Manual Partitioning to Multiple FPGAs

Hi, I have a design which does not fit on my Altera Stratix device. I need to split it onto 2 Stratix devices. Is it possible to manually do this? I can't afford a partitioning software. The clock frequency for the design after fitting will be around 30MHz and I can run the design at a speed slower than that achieved after fitting. So can I safely operate the design at say 20Mhz if Quartus was to ensure a speed of 30Mhz on a single larger FPGA? Slowing the FPGA by

10 MHz would mean I have an extra 100ns delay which will be used up by the interconnect delay between the 2 FPGAs(due to rise time/fall time of IO pins). Assuming this approach works, approx. how much extra delay should I leave for the interconnect delays? Are there any other issues I should be aware of? Thanks Tushit
Reply to
tushit
Loading thread data ...

Apart from the obvious organisational problem - how to make the split - there may be some tricky issues about clock synchronisation. You need to be sure that setup AND HOLD times are met in both devices.
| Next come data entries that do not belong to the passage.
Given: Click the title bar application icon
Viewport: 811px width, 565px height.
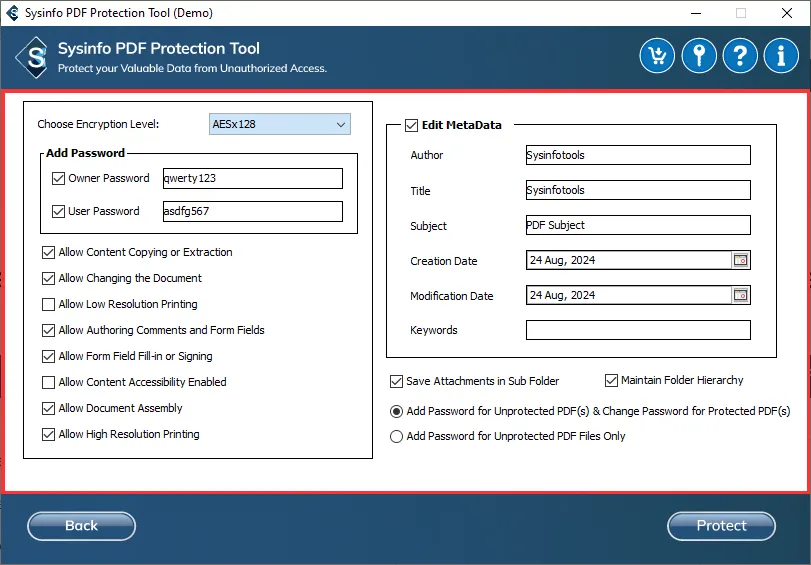Looking at the screenshot, I should click(x=14, y=13).
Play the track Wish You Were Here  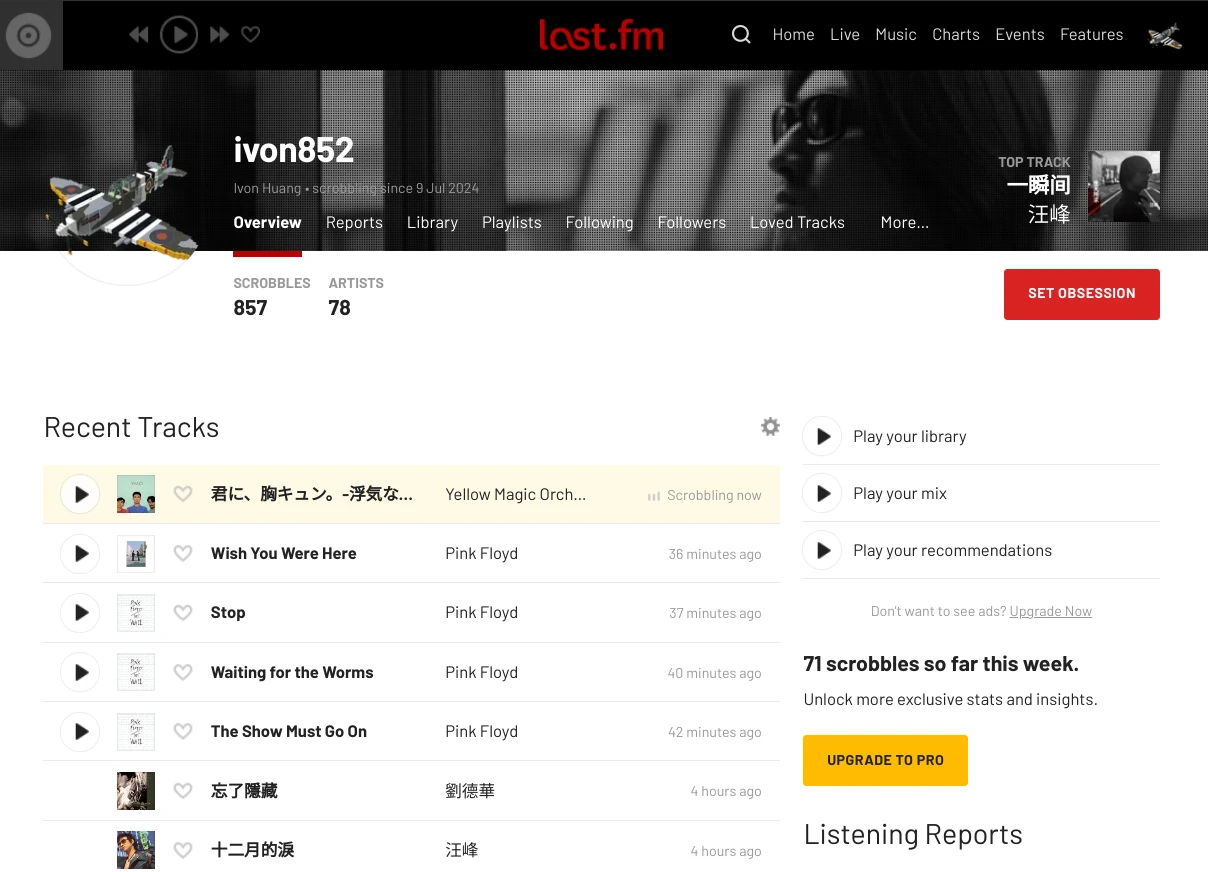80,554
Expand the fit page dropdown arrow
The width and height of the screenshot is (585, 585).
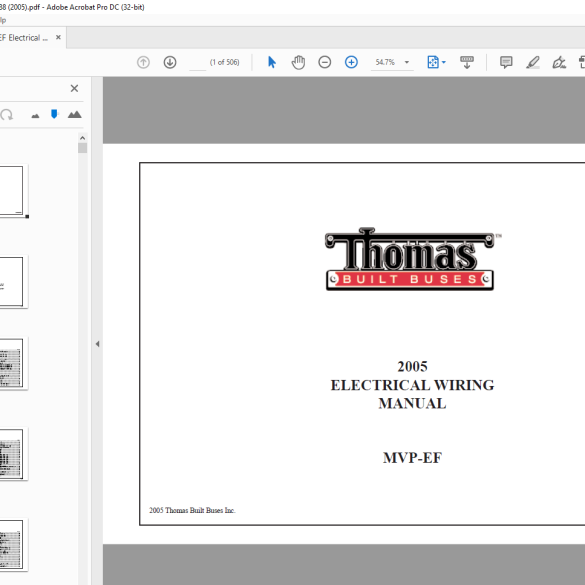pos(444,62)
Sorry? 30MHz is 33ns period, 20MHz is 50ns period; sounds like only 17ns extra, to me.

Remember that the propagation delay of a typical output driver is dominated by the capacitance it is driving. Propagation delay across a typical PCB is around 2ns per foot, so that should be OK unless your FPGAs are a long way apart or you let your PCB autorouter do silly things. Data sheet specs for FPGA output drivers usually tell you how the delay increases as a function of capacitance, so it should all be fairly predictable.

If you are splitting one FPGA into two, it seems likely that the signals from one FPGA to the other will drive only one FPGA input in most cases. Therefore the capacitive slowdown should be modest.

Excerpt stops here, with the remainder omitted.